_What to produce:_
Put the lines from the one with "has width=1568, height=745." to the one with "tap(385, 30)" into a JSON list of strings, one string per line and no blank lines.

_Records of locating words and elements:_
:::::
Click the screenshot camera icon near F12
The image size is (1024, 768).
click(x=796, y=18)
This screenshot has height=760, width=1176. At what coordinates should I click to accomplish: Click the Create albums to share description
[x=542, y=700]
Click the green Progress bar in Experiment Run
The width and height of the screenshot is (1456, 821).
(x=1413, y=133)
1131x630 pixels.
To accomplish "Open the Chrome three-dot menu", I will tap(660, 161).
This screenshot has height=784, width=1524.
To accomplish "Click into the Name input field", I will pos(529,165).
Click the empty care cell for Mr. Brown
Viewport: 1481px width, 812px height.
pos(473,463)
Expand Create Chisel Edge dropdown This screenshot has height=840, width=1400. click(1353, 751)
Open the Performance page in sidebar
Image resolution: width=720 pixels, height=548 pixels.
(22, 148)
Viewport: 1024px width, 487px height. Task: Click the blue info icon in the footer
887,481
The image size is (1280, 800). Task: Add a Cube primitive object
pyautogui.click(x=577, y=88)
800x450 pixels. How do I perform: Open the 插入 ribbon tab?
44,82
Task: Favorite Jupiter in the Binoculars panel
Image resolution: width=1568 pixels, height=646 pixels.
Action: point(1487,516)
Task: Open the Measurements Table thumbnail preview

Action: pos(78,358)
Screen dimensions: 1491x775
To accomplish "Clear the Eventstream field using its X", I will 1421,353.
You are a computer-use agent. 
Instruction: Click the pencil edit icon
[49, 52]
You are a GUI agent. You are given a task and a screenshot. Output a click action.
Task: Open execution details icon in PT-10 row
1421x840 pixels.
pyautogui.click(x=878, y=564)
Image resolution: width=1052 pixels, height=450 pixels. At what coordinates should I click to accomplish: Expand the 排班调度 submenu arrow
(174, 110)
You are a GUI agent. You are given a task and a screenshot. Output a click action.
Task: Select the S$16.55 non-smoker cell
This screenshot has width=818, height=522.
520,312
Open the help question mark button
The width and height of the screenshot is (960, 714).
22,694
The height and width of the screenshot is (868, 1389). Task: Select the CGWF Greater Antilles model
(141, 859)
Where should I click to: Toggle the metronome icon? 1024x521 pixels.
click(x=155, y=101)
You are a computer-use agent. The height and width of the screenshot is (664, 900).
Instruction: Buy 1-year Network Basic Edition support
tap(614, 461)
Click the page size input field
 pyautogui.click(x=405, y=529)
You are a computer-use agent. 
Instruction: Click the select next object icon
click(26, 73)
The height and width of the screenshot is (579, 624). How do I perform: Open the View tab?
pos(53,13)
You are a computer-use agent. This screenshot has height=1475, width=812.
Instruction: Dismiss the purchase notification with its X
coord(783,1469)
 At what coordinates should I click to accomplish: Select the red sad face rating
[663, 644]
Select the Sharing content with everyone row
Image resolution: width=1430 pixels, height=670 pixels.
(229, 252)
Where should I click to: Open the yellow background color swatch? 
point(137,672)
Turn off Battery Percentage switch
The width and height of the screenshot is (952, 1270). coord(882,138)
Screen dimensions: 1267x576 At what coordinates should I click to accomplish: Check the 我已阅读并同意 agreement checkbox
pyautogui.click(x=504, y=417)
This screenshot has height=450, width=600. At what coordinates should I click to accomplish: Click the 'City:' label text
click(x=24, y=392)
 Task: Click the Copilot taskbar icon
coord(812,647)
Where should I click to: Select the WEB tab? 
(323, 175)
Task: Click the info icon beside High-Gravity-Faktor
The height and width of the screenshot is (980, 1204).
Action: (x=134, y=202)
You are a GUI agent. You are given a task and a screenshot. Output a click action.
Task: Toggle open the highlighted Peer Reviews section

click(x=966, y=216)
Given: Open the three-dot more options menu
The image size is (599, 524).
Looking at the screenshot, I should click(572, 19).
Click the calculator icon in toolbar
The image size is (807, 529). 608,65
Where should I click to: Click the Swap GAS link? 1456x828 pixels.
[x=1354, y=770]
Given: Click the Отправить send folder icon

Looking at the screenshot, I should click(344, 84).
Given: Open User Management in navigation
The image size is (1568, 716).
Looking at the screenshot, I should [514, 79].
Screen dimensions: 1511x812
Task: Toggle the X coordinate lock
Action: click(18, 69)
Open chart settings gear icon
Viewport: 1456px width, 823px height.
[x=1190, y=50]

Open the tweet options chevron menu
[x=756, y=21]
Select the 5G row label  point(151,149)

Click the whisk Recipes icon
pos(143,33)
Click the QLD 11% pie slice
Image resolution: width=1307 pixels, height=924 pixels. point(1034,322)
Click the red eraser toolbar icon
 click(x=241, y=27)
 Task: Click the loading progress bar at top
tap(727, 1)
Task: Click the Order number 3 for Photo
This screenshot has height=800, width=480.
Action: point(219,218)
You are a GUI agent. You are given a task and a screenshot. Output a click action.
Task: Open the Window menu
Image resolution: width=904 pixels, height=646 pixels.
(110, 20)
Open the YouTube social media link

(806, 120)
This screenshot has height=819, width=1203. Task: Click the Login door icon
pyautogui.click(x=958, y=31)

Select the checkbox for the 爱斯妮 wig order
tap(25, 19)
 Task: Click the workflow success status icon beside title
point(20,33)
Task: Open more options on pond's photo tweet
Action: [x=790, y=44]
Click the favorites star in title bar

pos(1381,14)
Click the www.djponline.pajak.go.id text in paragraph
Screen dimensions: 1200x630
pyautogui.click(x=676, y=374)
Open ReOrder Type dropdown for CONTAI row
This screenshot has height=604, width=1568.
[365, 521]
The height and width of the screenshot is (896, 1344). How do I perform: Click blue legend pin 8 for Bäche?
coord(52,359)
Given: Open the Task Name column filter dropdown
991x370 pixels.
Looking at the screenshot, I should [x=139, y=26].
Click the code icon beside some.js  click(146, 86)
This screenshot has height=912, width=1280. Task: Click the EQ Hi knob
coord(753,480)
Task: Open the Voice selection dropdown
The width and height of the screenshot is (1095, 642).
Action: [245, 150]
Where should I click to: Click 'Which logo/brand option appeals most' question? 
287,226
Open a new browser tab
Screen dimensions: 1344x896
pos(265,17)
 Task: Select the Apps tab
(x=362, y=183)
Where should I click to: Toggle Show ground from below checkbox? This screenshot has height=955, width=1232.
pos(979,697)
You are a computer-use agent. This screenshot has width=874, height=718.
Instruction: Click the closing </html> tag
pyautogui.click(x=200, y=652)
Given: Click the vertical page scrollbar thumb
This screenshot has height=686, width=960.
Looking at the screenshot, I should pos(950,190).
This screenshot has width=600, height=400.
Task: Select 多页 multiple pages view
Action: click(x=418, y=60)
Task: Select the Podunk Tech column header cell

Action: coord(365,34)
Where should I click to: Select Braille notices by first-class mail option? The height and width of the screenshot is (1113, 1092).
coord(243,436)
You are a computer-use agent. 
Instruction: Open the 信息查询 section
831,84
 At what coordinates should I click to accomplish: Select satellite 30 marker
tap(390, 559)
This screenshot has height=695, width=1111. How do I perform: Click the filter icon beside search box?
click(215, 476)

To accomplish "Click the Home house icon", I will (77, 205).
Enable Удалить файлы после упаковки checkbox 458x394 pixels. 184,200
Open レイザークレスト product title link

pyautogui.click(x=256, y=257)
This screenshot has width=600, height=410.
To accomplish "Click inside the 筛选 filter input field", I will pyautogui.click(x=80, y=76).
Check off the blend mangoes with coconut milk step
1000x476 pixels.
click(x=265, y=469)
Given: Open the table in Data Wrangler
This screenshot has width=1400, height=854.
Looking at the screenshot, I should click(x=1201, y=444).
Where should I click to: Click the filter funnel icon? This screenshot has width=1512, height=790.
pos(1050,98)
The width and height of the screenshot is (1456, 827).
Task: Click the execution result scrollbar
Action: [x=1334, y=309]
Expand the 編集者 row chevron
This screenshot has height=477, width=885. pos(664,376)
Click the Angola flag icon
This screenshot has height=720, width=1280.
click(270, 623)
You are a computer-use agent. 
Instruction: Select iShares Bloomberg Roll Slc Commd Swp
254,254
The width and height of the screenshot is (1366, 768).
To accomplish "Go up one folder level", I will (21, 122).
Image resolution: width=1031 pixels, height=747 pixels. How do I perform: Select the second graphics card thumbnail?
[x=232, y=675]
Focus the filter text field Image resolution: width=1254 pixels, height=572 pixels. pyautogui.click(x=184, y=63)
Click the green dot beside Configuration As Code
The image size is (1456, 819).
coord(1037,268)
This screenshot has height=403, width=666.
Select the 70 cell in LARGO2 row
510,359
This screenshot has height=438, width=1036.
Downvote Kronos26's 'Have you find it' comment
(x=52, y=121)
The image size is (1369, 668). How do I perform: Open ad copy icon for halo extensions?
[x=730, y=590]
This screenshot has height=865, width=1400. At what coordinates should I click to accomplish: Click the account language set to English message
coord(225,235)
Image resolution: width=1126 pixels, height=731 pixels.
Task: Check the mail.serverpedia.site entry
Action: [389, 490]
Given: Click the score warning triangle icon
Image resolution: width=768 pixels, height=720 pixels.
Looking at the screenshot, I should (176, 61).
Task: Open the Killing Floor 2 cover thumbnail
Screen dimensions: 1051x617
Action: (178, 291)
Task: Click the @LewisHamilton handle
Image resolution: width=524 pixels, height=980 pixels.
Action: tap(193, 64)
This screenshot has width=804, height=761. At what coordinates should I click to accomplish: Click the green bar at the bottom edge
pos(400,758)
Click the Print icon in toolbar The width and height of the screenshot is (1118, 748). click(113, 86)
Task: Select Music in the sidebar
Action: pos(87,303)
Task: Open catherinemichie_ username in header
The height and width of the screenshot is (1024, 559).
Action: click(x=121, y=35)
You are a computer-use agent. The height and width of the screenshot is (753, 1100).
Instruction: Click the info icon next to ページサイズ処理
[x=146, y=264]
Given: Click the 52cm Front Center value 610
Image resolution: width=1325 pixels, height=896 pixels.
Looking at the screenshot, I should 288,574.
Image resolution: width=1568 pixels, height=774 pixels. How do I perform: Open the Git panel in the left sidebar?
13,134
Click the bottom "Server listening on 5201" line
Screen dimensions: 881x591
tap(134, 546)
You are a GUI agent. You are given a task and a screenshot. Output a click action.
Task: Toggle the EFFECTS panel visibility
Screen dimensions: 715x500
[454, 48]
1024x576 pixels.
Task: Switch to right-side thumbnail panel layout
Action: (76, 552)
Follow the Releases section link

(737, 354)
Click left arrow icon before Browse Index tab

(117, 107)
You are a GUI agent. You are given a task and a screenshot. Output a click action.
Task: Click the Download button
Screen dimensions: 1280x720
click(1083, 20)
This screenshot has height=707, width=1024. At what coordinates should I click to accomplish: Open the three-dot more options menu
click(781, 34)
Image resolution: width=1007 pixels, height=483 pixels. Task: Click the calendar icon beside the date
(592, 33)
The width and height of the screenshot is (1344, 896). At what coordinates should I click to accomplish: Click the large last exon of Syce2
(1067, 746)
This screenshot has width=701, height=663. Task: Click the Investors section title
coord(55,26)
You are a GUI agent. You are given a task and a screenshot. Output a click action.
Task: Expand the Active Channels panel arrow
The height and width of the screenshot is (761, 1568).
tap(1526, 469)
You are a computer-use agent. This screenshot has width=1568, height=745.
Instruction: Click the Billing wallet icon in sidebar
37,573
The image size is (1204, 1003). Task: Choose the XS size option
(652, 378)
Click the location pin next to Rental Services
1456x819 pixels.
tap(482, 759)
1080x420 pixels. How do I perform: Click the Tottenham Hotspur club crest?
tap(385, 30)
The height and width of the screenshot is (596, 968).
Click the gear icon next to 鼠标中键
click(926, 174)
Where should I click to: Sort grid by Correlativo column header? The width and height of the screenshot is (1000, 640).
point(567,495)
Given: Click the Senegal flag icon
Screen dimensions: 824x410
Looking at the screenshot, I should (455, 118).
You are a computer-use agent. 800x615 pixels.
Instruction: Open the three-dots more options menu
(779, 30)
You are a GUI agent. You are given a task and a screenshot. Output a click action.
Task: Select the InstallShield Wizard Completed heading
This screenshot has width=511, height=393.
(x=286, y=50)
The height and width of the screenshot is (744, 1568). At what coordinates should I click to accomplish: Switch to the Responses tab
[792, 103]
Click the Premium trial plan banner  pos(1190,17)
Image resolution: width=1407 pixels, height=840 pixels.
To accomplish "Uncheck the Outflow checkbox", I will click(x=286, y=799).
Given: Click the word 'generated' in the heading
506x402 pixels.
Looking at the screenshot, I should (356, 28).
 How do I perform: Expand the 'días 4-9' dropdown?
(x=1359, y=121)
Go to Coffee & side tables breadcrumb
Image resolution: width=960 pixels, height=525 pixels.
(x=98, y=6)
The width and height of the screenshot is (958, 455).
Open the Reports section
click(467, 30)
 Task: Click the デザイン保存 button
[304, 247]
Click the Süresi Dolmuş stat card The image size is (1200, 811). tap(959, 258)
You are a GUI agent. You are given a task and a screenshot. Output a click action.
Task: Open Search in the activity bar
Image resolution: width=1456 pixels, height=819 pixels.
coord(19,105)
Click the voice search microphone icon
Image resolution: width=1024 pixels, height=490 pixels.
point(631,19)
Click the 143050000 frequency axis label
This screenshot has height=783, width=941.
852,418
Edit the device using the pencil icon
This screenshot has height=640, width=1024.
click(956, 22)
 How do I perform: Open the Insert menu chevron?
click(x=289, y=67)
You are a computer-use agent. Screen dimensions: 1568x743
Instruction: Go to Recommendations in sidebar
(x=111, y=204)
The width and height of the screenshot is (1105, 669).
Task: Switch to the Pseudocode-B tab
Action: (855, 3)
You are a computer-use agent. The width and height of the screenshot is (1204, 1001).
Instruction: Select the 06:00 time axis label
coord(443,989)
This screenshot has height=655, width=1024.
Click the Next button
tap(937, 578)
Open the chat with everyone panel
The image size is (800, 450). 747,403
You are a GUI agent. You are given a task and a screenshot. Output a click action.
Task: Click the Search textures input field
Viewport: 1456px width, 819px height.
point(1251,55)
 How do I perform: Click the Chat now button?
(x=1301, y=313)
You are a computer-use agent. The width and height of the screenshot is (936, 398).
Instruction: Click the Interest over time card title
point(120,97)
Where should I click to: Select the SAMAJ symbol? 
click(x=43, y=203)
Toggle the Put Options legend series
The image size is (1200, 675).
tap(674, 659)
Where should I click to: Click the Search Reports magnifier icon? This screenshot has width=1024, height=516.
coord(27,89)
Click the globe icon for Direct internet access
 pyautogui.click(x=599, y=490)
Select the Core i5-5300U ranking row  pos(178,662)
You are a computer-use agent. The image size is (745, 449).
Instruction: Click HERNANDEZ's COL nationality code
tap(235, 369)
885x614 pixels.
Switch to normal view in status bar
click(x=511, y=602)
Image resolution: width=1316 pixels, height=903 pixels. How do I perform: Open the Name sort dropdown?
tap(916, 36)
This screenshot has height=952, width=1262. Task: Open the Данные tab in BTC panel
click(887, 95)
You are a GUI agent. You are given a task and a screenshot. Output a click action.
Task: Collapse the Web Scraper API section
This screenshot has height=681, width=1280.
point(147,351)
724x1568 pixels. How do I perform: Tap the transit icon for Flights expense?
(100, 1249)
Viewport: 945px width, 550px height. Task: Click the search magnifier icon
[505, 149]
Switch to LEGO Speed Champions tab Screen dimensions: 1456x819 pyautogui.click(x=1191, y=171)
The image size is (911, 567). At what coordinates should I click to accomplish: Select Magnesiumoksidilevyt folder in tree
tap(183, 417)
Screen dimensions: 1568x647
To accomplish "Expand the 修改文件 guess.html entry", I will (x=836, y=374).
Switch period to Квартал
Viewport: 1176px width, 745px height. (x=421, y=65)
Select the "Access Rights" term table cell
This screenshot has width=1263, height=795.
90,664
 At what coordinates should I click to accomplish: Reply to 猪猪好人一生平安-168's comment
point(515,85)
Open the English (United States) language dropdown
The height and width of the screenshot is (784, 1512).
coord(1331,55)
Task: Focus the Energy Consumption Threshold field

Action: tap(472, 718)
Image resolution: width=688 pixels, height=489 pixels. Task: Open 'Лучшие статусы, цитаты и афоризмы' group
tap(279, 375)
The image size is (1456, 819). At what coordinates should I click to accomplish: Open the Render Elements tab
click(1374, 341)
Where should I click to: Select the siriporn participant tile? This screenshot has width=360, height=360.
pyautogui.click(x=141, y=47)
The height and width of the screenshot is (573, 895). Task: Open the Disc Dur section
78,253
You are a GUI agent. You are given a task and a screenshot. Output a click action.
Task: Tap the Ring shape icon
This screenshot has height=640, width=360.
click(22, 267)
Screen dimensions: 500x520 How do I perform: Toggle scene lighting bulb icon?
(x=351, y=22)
:::::
_Correct answer:_
[
  "You are a computer-use agent. This screenshot has width=1568, height=745.",
  "Instruction: Click the Billing wallet icon in sidebar",
  "37,573",
  "The image size is (1204, 1003). Task: Choose the XS size option",
  "(652, 378)",
  "Click the location pin next to Rental Services",
  "1456x819 pixels.",
  "tap(482, 759)",
  "1080x420 pixels. How do I perform: Click the Tottenham Hotspur club crest?",
  "tap(385, 30)"
]